Much has been written about how civic and religious engagement have receded in the U.S. over the last 50 years. As these other priorities and commitments fade from view, they leave the field of modern life to two huge, symbiotic phenomena, with seemingly limitless resources and appetites—commerce and government.
Without the morality, substance, and sense of belonging offered by these other spheres, the scope for further commercial trivialization of modern life can only grow. One hardly needs a dystopian imagination to contemplate how and where such monetization might further extend. Prostitution and organ harvesting are already with us; indeed, the moral neutrality over “sex work” points the way toward greater societal acceptance of what has long been considered morally repugnant conduct. One recoils at the thought of calculating all the underutilized assets in one’s private life that might be bought and sold (with each transaction taxed along the way).
A society without protective barriers around certain activities risks replacing traditional value systems with transactions. Capitalism’s amorality is a feature, not a bug; it functions best when constrained by the robust institutions of civil society. To be described as “commercial” in a business context is a compliment—it suggests that one’s activities align with the larger objectives of one’s employer, which are to generate profits and maximize shareholder value. To take a commercial approach to, say, interpersonal or familial relationships, however, can only worsen the feelings of emptiness that citizens of developed economies seem increasingly to be experiencing.
It’s not hard to imagine a world unbound from metaphysical considerations. Extending commercial and economic sensibilities to all facets of life recalls the scene from the 2006 comedy Idiocracy, in which emergency room patients at a hospital spin a “Price is Right”-style wheel in the hopes of winning critical medical attention.
We often hear that voters get the politicians they deserve.
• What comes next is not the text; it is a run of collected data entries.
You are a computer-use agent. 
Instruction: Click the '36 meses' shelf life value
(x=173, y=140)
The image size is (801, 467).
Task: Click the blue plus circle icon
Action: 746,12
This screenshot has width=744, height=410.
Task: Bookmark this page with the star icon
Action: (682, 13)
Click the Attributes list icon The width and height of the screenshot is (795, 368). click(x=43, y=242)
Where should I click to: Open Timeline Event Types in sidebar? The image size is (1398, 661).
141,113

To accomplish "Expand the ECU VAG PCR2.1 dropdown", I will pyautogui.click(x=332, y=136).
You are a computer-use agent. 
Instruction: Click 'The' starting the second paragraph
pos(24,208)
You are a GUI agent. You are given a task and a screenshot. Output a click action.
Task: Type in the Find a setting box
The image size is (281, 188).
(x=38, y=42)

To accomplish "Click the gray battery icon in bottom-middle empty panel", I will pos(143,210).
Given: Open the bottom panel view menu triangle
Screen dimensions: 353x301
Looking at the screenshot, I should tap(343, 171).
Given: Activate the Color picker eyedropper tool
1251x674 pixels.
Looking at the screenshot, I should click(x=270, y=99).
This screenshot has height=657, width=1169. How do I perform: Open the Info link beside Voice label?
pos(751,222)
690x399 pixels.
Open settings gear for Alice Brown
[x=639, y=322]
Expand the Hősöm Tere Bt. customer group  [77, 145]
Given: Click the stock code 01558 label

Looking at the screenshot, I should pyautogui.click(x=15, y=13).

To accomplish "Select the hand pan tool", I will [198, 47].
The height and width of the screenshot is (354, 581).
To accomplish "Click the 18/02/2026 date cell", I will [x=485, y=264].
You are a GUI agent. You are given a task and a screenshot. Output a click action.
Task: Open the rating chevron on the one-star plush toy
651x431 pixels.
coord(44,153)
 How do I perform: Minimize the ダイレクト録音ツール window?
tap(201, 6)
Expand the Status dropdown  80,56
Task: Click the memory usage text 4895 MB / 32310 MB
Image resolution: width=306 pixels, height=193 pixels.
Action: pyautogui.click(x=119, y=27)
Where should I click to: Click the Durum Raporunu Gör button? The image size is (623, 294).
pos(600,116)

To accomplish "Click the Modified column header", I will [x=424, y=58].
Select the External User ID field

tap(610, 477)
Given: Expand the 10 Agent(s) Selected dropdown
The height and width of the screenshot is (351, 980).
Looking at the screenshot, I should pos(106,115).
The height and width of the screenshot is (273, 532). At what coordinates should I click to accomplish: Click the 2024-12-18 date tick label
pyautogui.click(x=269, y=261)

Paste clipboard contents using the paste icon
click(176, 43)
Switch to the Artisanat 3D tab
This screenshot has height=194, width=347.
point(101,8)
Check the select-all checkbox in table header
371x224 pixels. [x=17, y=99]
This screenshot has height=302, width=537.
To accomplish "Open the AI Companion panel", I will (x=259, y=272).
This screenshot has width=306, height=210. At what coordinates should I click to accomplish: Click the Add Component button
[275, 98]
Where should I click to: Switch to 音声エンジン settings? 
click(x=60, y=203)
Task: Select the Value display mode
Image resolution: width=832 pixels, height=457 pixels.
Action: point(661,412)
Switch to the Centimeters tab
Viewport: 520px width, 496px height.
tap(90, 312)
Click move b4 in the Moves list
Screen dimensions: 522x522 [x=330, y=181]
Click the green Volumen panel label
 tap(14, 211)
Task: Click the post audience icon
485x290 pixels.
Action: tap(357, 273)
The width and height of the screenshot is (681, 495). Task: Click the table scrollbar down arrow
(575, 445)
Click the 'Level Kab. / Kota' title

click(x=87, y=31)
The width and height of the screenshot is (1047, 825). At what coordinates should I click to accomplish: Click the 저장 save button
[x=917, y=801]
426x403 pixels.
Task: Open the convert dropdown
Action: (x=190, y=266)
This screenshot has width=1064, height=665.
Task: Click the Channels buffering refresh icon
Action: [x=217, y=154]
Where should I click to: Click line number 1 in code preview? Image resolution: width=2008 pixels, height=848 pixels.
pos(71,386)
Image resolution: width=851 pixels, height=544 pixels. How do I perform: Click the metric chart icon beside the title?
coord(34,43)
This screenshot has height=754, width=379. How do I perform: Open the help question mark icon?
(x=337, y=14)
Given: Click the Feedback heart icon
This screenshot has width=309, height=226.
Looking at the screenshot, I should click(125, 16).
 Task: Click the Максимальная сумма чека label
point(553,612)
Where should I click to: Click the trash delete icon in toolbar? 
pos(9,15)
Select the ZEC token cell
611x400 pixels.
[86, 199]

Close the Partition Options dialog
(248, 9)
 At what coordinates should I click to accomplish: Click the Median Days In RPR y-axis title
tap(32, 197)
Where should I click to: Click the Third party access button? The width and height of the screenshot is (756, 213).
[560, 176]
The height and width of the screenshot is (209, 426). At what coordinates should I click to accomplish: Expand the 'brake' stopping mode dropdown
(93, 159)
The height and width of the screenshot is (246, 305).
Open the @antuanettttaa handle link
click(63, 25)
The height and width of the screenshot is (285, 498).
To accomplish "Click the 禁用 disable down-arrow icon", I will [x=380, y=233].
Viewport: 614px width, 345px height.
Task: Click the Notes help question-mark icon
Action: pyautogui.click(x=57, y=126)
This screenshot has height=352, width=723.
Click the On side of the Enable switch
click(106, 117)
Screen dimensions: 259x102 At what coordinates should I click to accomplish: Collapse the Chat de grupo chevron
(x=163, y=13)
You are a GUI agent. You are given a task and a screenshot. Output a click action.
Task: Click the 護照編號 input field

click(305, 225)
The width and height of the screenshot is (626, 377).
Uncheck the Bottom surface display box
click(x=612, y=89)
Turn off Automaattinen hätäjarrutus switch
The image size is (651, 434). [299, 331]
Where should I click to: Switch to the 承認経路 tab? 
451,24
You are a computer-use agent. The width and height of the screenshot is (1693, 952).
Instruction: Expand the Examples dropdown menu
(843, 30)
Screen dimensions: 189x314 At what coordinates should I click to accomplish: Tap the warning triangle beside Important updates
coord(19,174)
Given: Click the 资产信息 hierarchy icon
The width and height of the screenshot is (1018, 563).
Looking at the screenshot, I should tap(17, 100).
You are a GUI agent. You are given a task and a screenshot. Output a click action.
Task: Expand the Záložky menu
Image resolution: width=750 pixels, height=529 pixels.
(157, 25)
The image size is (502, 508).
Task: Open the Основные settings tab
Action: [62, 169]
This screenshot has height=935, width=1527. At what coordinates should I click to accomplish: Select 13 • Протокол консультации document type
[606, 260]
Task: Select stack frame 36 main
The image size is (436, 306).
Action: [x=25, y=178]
And I’m reluctant to draw too damning a conclusion from the CNN poll data cited above. But a society willing to accept monetizing influence over public policy for personal gain—effectively saying that such behavior, while not great, isn’t (or shouldn’t be) illegal—is more than a little worrying, especially when the individual in question has sworn an oath of fealty to the U.S. Constitution. It flashes a warning sign of our unrelenting march toward commerce super omnia.